▸ READING TEXT:
**********
Which Number can be called a Perfect Number?

If a number is equal to the sum of its positive divisors (excluding the number itself), then that number can be called a perfect number. For example, 28 is a perfect number, because the divisors of 28, in this case, are 1, 2, 4, 7, and 14. And the sum of all these divisors gives the original number itself. That is:

28 = 1+2+4+7+14
     = 14+14
     = 28
Therefore 28 is a perfect number.

How to write a C++ program to check for a perfect number?

Ask the user to enter a number and read the number into the variable num. Here we are using for loop to check for a perfect number After the number get stored in the variable num, start the execution of for loop with initialization i= 1 and condition i < num and updation i++; Within the for loop an if condition statement is used to get the divisors of the number.

The number is divided and checked for the remainder is zero, to check whether i is a positive divisor of the number using mod operator.

if(num%i==0)

If the condition evaluates true then a variable sum initially set as 0 is updated its value by adding i to itself. The value of i is incrementing by 1 for each iteration. The procedure continues until the condition of for loop i < num gets false. After exiting the loop the variable sum holds the sum of all positive divisors of the number. Now we have to compare the value of the sum with the number itself using an if-else statement.

Here if the condition num = = sum is true then print the number is a perfect number, else print the number is not a perfect number.

Algorithm

Step 1: Call the header file iostream.

Step 2: Use the namespace std.

Step 3: Open the main function; int main().

Step 4: Declare  integer type variables num, i, and sum = 0;

Step 5: Ask the user to enter a number.
**********
Text and item location entries:
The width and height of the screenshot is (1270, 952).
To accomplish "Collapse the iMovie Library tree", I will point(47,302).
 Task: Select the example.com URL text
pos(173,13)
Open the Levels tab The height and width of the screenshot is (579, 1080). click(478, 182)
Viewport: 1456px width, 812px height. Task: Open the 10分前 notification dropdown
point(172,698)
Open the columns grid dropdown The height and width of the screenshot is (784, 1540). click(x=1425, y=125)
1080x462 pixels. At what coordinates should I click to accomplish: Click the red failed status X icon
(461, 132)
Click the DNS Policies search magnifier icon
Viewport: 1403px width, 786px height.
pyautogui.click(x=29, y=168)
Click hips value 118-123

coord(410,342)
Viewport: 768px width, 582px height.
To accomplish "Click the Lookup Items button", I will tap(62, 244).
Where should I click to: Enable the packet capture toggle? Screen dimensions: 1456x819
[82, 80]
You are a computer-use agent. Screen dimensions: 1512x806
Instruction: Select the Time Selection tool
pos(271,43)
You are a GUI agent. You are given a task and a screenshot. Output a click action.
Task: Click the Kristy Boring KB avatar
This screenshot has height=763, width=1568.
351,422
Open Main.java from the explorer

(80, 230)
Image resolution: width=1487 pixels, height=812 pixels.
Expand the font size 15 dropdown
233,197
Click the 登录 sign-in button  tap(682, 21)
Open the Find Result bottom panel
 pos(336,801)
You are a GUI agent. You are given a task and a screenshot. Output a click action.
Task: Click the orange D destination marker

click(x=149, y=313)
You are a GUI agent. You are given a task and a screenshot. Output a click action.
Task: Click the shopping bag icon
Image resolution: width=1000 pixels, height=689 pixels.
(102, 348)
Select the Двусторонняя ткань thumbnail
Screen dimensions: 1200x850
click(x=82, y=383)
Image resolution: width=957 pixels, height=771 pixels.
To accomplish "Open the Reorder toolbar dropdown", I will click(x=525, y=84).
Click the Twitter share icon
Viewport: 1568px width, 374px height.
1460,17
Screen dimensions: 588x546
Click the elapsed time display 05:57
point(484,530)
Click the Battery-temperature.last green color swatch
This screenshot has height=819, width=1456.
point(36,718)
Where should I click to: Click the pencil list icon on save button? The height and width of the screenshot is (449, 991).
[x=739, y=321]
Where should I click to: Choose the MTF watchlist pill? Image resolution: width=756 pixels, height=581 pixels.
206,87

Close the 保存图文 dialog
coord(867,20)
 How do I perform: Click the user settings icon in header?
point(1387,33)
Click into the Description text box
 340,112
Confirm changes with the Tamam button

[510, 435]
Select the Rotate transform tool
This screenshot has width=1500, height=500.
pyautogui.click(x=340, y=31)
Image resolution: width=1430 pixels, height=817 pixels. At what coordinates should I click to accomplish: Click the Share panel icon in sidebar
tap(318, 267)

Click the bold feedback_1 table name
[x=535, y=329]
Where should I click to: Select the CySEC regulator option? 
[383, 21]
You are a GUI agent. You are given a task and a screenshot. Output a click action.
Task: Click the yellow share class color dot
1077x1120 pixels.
**********
▸ GIVEN EXERCISE A: How would you sum up the perfect-number text in two sentences?
▸ GIVEN EXERCISE B: Can you echo the stretch of the perfect-number text from "Ask the user to enter a number and" through "the divisors of the number."?
▸ GIVEN EXERCISE C:
Answer these questions on the perfect-number text:
(i) Which divisors of 28 does it list?
(ii) What value is the variable sum initially set to?
(iii) Which header file does Step 1 of the algorithm call?
Work from the perfect-number text alone.

▸ FULL SOLUTION A: A perfect number equals the sum of its positive divisors excluding itself, as with 28, whose divisors 1, 2, 4, 7, and 14 add up to 28. A C++ program can check for one by looping i from 1 while i < num, adding each i that divides num with zero remainder to a sum that starts at 0, then comparing sum with num to print whether the number is perfect.

▸ FULL SOLUTION B:
Ask the user to enter a number and read the number into the variable num. Here we are using for loop to check for a perfect number After the number get stored in the variable num, start the execution of for loop with initialization i= 1 and condition i < num and updation i++; Within the for loop an if condition statement is used to get the divisors of the number.

▸ FULL SOLUTION C:
(i) 1, 2, 4, 7, and 14
(ii) 0
(iii) iostream